The news that the Archive would now be open only by appointment was greeted with a flood of complaints by a vast range of constituencies who use the Archives.  At a somewhat ironically timed signing for a proclamation marking Georgia Archives Month on September 19th, a back-tracking Governor Nathan Deal awkwardly indicated that “We’re still working on our budget proposals right now,” he said, “but the archives will stay open.”  Kemp cautioned afterwards, though, that “the governor did not tell him about his pledge before it was made. `If he funds it to keep it open, that’d be great,’ said Kemp.  The secretary explained Deal would have to `tell me we weren’t going to have to come up with a $733,000 cut’ in order to fulfill the promise to keep the archives’ doors open.”

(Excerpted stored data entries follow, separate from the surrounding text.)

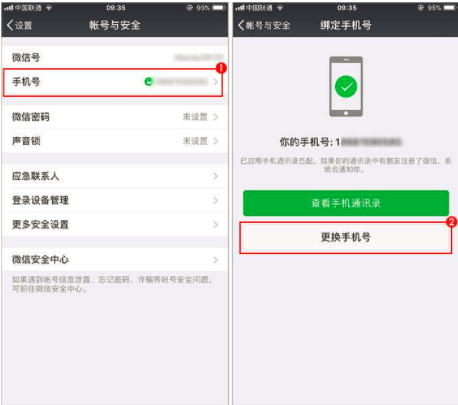This screenshot has height=405, width=458.
Task: Tap red badge number 1 marker
Action: [221, 68]
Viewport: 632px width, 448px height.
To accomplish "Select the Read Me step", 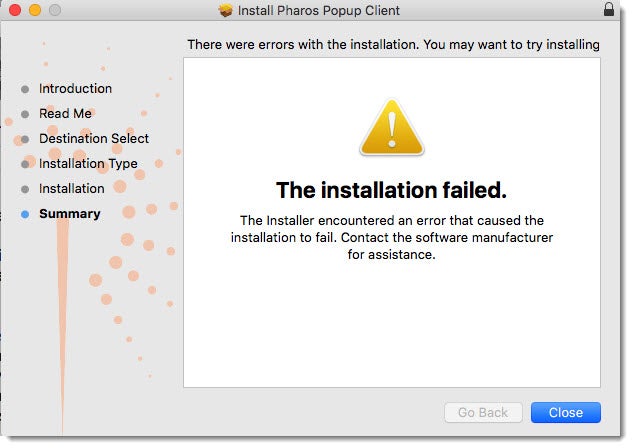I will pyautogui.click(x=65, y=114).
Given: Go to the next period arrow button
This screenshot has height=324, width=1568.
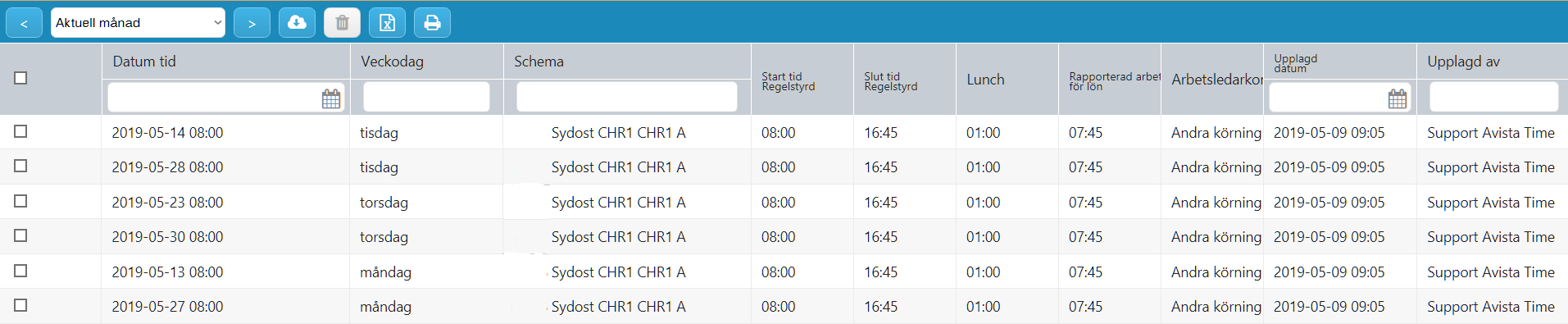Looking at the screenshot, I should [252, 23].
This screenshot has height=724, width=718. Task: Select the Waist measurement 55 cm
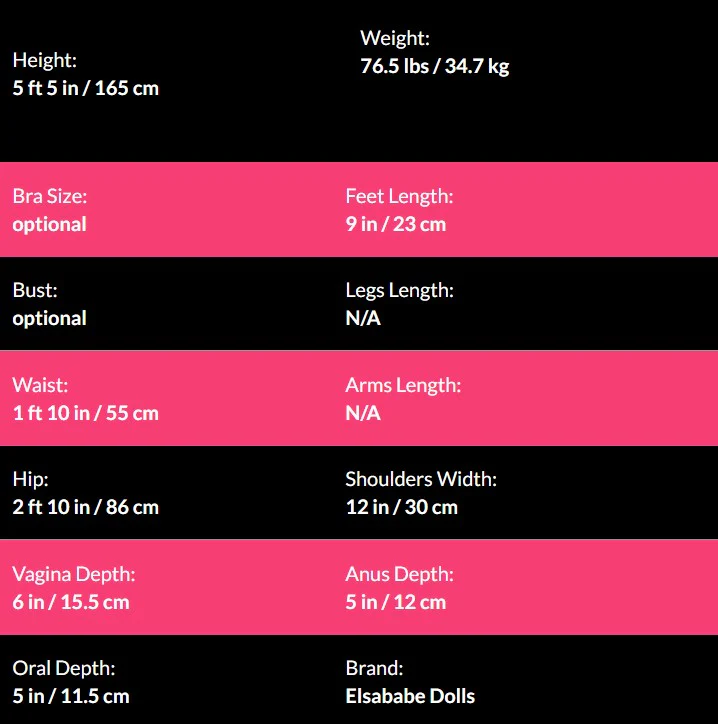pos(129,413)
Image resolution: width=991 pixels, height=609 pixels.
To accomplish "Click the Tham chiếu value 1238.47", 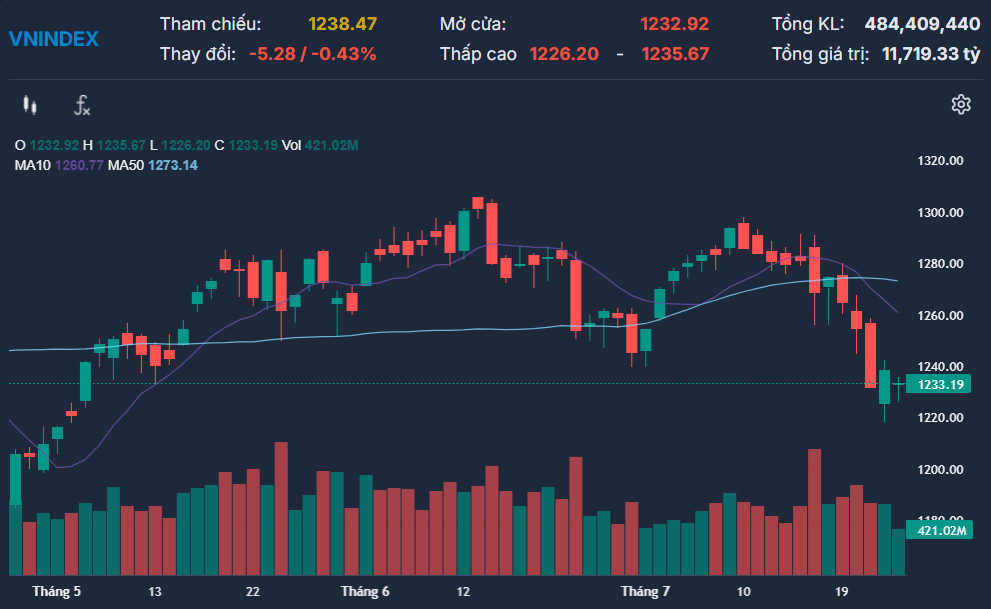I will coord(341,24).
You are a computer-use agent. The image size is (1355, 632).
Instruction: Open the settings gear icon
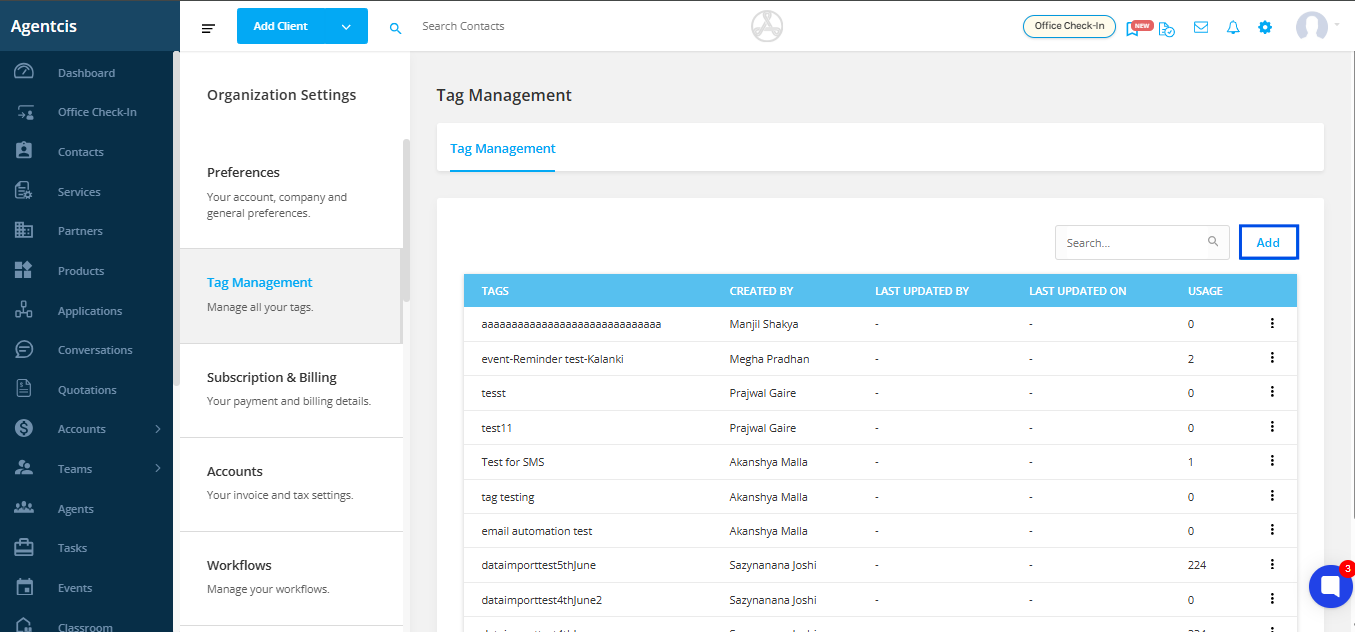click(1265, 27)
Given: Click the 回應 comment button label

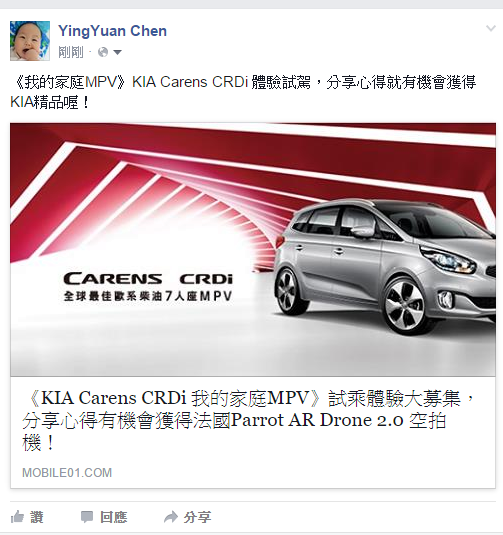Looking at the screenshot, I should (x=114, y=517).
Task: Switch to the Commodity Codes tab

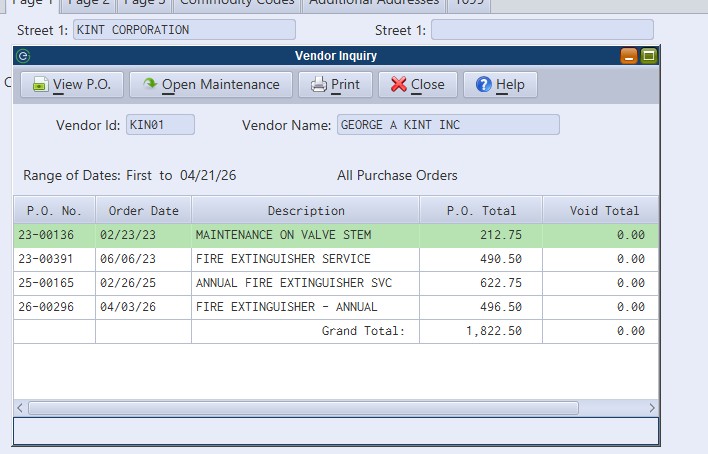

This would be an exceptional loss for Georgia and the nation alike, and it risks taking fiscal sobriety to an exceptionally draconian level.  Archivists have pointed out that Georgia law does actually legally require the state to make all public records “open for a personal inspection by any citizen of this state at a reasonable time and place, and those in charge of such records shall not refuse this privilege to any citizen.”  Yet at an ethical level, archives make governmental processes transparent and accountable to citizens, so they are not merely research institutions.  Such a move essentially risks writing a whole state out of the nation’s historical narrative.  Such archives are not simply the province of a handful of scholars and genealogists; instead, a vast range of citizens documenting property transactions, legal actions, and community historical details consult the state’s archival resources.

A facebook page Georgians Against Closing State Archives has over 3200 followers today and includes links to Georgia state officials for those of us who can stress how important such resources are to myriad community scholars; an online petition has been posted on change.org; and the Friends of Georgia Archives and History have followed the discussion closely.  In the wake of the stunning cuts at Parks Canada and similar discussions throughout the country if not internationally, it is important for historical archaeologists and community scholars to register the profound consequence of such resources to all of us within and outside Georgia alike.  It is impossible to interpret the nation’s narrative if we remove one whole state and countless people’s stories from the historical record, so this risks being a profound loss for all of us who respect heritage.